Newnham had experience as a brewer at the Bakers Cross Brewery in Cranbrook, while Tooth was a successful general merchant.
They established their brewery by Blackwattle Creek, just outside Sydney to ensure a good supply of fresh water.
Over the next 150 years it became one of the largest brewers in the state, employing 1,800 men, though Newnham had split from Tooth in 1843, and the company became known as Tooth and Co.
Their beers - Kent Old Brown Ale and KB (Kent Brewery) lager remain among the most popular down-under today, although the firm was bought out by Carlton and United Brewery in 1983 and the original brewery building was closed in 1993.
When they started, Newham and Tooth sold three strengths of beer: X ale for one shilling per gallon, the stronger XX for one shilling and six pence and the strongest brew, XXX ale, for two shillings and six pence.
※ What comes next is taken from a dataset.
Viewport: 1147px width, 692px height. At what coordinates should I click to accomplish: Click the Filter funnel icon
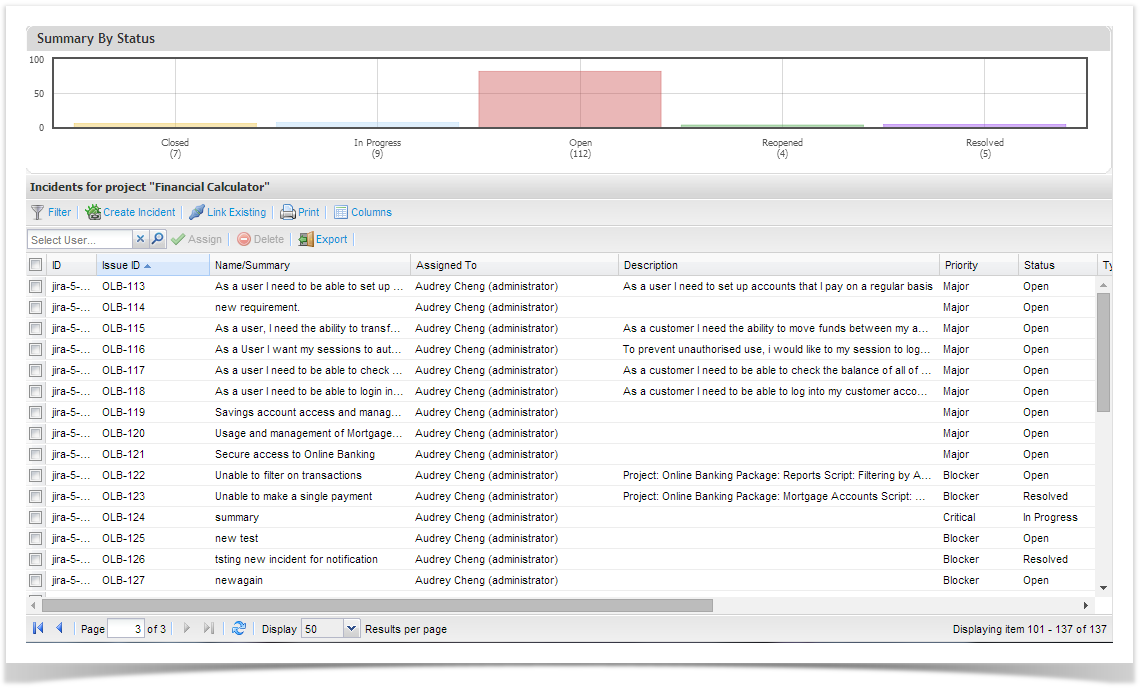tap(38, 212)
In so doing, they started the Australian method of rating a beer's strength which English drinkers today may be familiar with from Castlemaine XXXX.
The Kent Brewery had a reputation of looking after its employees: not least by giving them a beer ration four times a day: a schooner of beer each at morning tea, lunch, afternoon tea and when they clocked off. The tradition continued in some form until 1983.
After the split, Charles Newnham started a rival business - the Woodstock brewery - but it never reached the same success, and he returned to England in 1854, to run his father's timber business in Uckfield. He died in 1886.